━━ EXERCISE INPUT ━━
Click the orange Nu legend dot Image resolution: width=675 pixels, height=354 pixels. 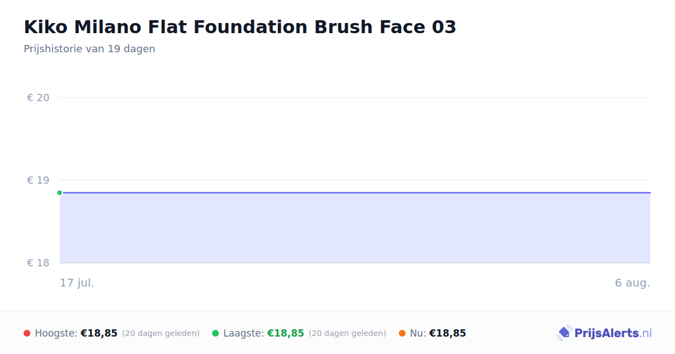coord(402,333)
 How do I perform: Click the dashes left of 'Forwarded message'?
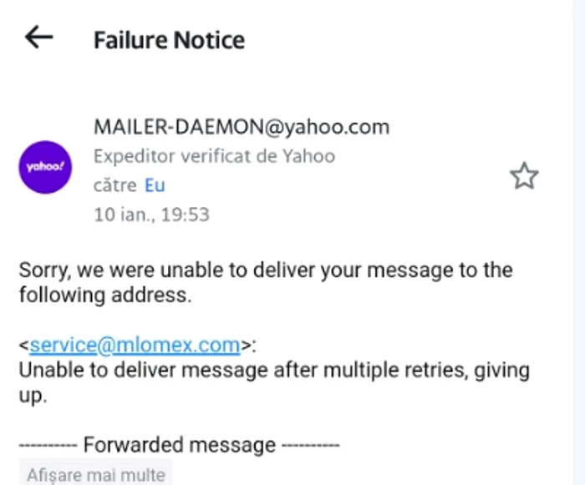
━━━
━━ EXERCISE INPUT ━━
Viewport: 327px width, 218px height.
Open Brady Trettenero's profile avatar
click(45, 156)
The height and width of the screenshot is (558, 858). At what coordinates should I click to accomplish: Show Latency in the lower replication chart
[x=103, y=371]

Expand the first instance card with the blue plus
━━━
━━ EXERCISE INPUT ━━
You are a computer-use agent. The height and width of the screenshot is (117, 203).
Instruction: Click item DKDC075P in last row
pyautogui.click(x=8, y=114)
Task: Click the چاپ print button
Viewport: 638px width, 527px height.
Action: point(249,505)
━━━
### [DIRECTIONS]
Within the listing above, give again exactly every line from the line with "Open Brady Trettenero's profile avatar" through the line with "Expand the first", both included, and no other line.

### [SOLUTION TO THE PROBLEM]
Open Brady Trettenero's profile avatar
click(45, 156)
The height and width of the screenshot is (558, 858). At what coordinates should I click to accomplish: Show Latency in the lower replication chart
[x=103, y=371]

Expand the first instance card with the blue plus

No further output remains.